Santa Cruz is a good day trip for kids, but it has no timeshares.


----------



## Rent_Share

LAinDallas said:


> And I thought Texas was big! Sheesh. I agree. The beachy areas seem closer to SoCal. But Santa Cruz looks like fun.


 

Haven't been there since the late 70's, the coaster was rickety back then - 


> The Santa Cruz Beach Boardwalk is California’s oldest amusement park and a designated State Historic Landmark. Home to a National Historic Landmark, a 1911 Charles I. D. Looff Carousel and 1924 Giant Dipper roller coaster, the Boardwalk has been owned and operated by the Santa Cruz Seaside Company since 1915


 
In the Winter the Surf can be legendary there

http://en.wikipedia.org/wiki/Mavericks_(location)


----------



## BJRSanDiego

*Check out Southern Ca.*



LAinDallas said:


> And I thought Texas was big!  Sheesh.  I agree.  The beachy areas seem closer to SoCal.  But Santa Cruz looks like fun.

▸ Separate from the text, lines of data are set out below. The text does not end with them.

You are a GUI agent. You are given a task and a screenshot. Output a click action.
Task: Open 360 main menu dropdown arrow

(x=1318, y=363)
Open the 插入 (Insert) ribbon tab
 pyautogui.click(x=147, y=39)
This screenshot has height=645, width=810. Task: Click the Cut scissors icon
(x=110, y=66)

I think that Rent Share's advice to look 400 miles south is a good one.  If your wife wants a classic beach vacation (warm sunny weather where you can lay in the sun...), then you really should be looking south.  SF can be quite cool at times in the summer and being fogged in for much of the day is not unusual either.  SF is a great place to go to wineries.  

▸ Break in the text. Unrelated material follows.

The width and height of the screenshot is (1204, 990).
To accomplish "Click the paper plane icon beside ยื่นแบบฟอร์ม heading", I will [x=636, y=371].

San Diego has a number of timeshares and rentals on or near the beach.  Newport Coast is a nice area also.  But there are tons of other beach communities in Southern Ca.

Don't bother coming to Ca. in May, June or early July unless you don't mind the moderate chance that it will be overcast on the coast.  On the coast it is real common to have "May gray" or "June Gloom".  Actually Sept after the kids are back in school can be sunny, delightful and sometimes the ocean is even warm enough to swim in comfortably (like maybe 70 to 72 degrees).  

A couple day trip to Catalina Island could also be memorable.


----------



## Luanne

BJRSanDiego said:


> I think that Rent Share's advice to look 400 miles south is a good one.  If your wife wants a classic beach vacation (warm sunny weather where you can lay in the sun...), then you really should be looking south.  SF can be quite cool at times in the summer and being fogged in for much of the day is not unusual either.  SF is a great place to go to wineries.
> 
> San Diego has a number of timeshares and rentals on or near the beach.  Newport Coast is a nice area also.  But there are tons of other beach communities in Southern Ca.
> 
> Don't bother coming to Ca. in May, June or early July unless you don't mind the moderate chance that it will be overcast on the coast.  On the coast it is real common to have "May gray" or "June Gloom".  Actually Sept after the kids are back in school can be sunny, delightful and sometimes the ocean is even warm enough to swim in comfortably (like maybe 70 to 72 degrees).
> 
> A couple day trip to Catalina Island could also be memorable.



This is great advice. I was just coming back to suggest you ask your wife what a "beach vacation" means to her.  If it means warm water, sun, and being able to swim in the ocean, then you definitely don't want northern California.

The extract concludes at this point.